Yet generalisation remains a challenge. Zhao noted that while robots perform well in known or semi-structured environments, they struggle in unfamiliar settings. For this reason, Galbot is focusing first on semi-structured scenarios where robots can learn from real-world deployments.

Suthen Thomas Paradatheth, chief technology officer at Grab, pointed out that robotics, unlike software, involves significant physical concerns and “does not have near-zero marginal cost”.

He explained that each robot requires hardware, maintenance, supply chains, sensors and physical integration with buildings. Updating robots is also harder than updating cloud software, especially if a fleet requires new sensors or hardware modifications.

Because of these challenges, Grab conducts extensive testing before scaling. “Before scaling to hundreds of robots, we make sure we crack it first in simulation and with a few robots, while building a data flywheel to monitor, learn from and improve each deployment,” said Paradatheth.

Establishing trust is also essential. Grab’s autonomous vehicle pilot clocked 40,000km and involved months of testing, stakeholder engagement and community consultation before public deployment.

Paradatheth said Grab’s approach begins with the customer problem, rather than the technology. “Fall in love with the customer problem, but don’t fall in love with the solution set,” he said.

Public-private collaboration

The panellists also highlighted the need for public-private collaboration. In China, Zhao said government support has helped create testbeds, strategic projects and long-term funding for embodied AI. In Japan, Matsuo pointed to the AI Robot Association (AIRoA), an open data initiative targeting 100,000 hours of robotics data for researchers and companies developing robotic foundation models.

Safety standards will be critical because embodied AI can affect the physical world directly; unlike purely digital AI systems, robots can cause physical harm if they fail. Matsuo suggested that Japan and Singapore could help shape global standards for safety, interoperability and governance.

Nalamasu added that progress in robotics will not be linear, as advances in hardware, software and data will reinforce one another in a “multiplicative” way.

Dally stressed that embodied AI will only become practical if intelligence can run efficiently on the device itself. “We need to run them on real robots, and these can’t be tethered with an umbilical cord back to the datacentre. They have to be carrying the intelligence on them,” he said.

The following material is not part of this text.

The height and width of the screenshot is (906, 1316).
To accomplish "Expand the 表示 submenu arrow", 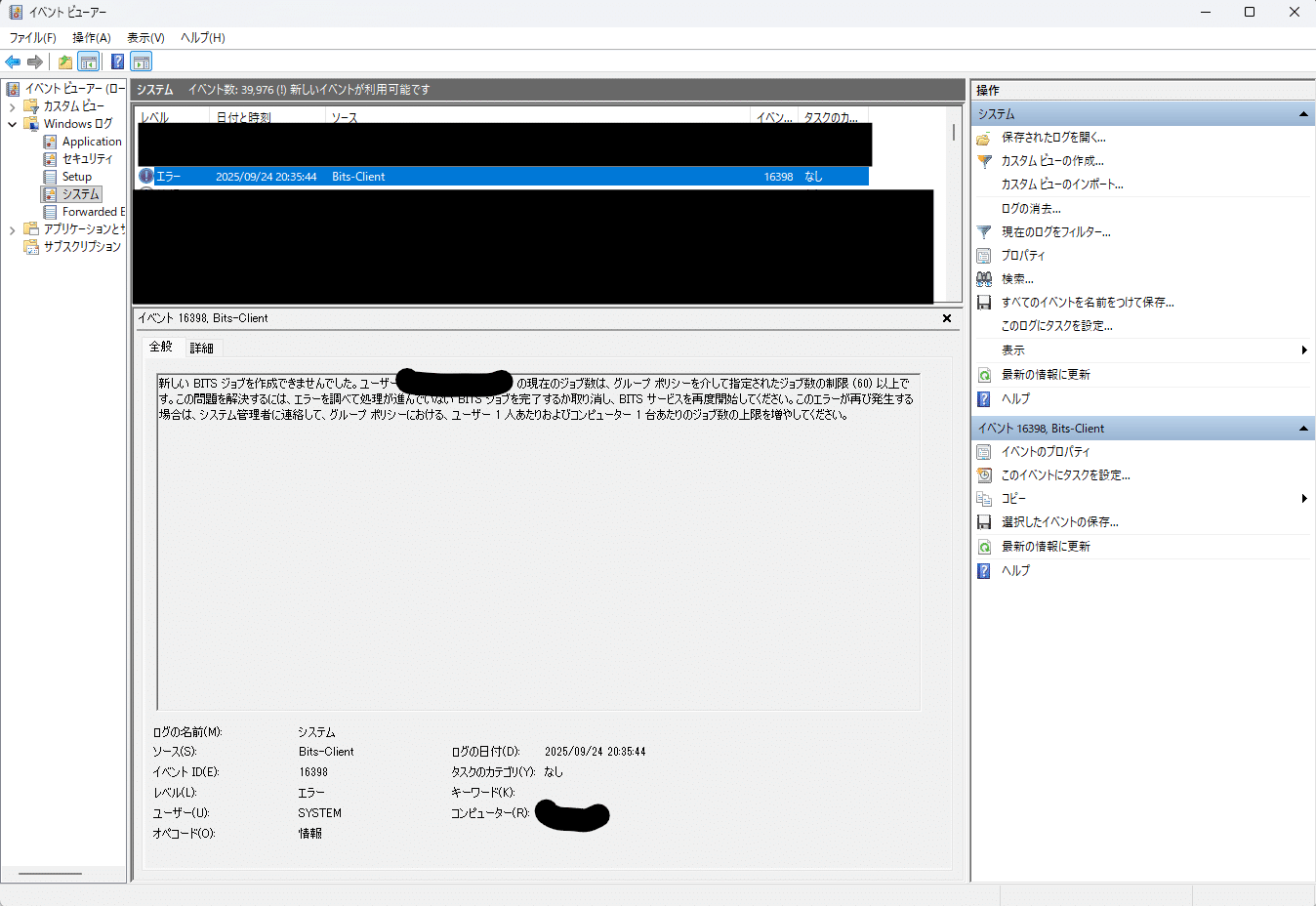I will 1305,350.
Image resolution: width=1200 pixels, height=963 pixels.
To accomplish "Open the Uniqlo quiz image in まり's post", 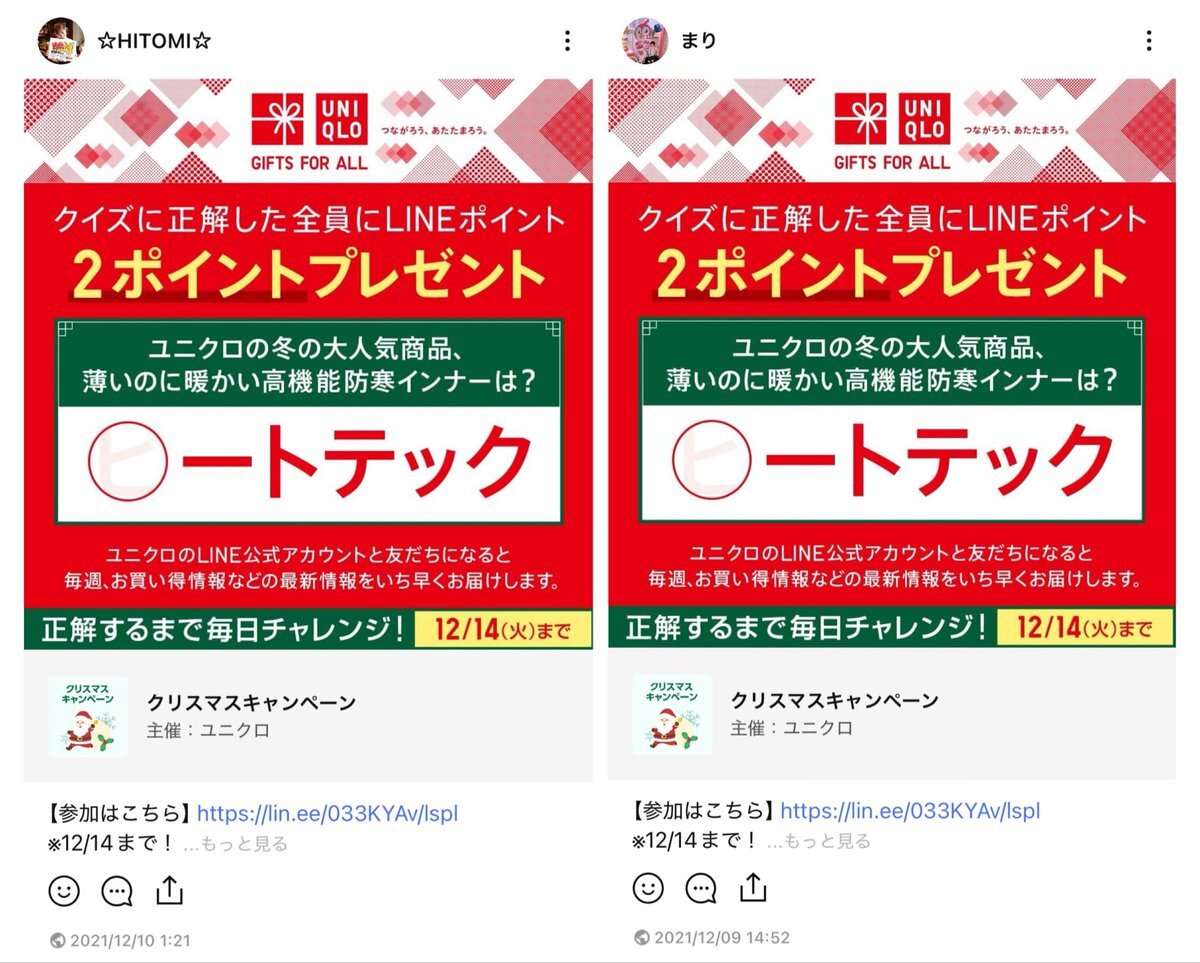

This will require more efficient chips, software frameworks and model architectures.

The promise of embodied AI remains significant. Speakers pointed to ageing populations, labour shortages, healthcare, manufacturing productivity and city operations as key areas where the technology could deliver value. In the near term, industrial and semi-structured environments are likely to lead adoption, but over time, autonomous robots are expected to move deeper into public spaces and homes.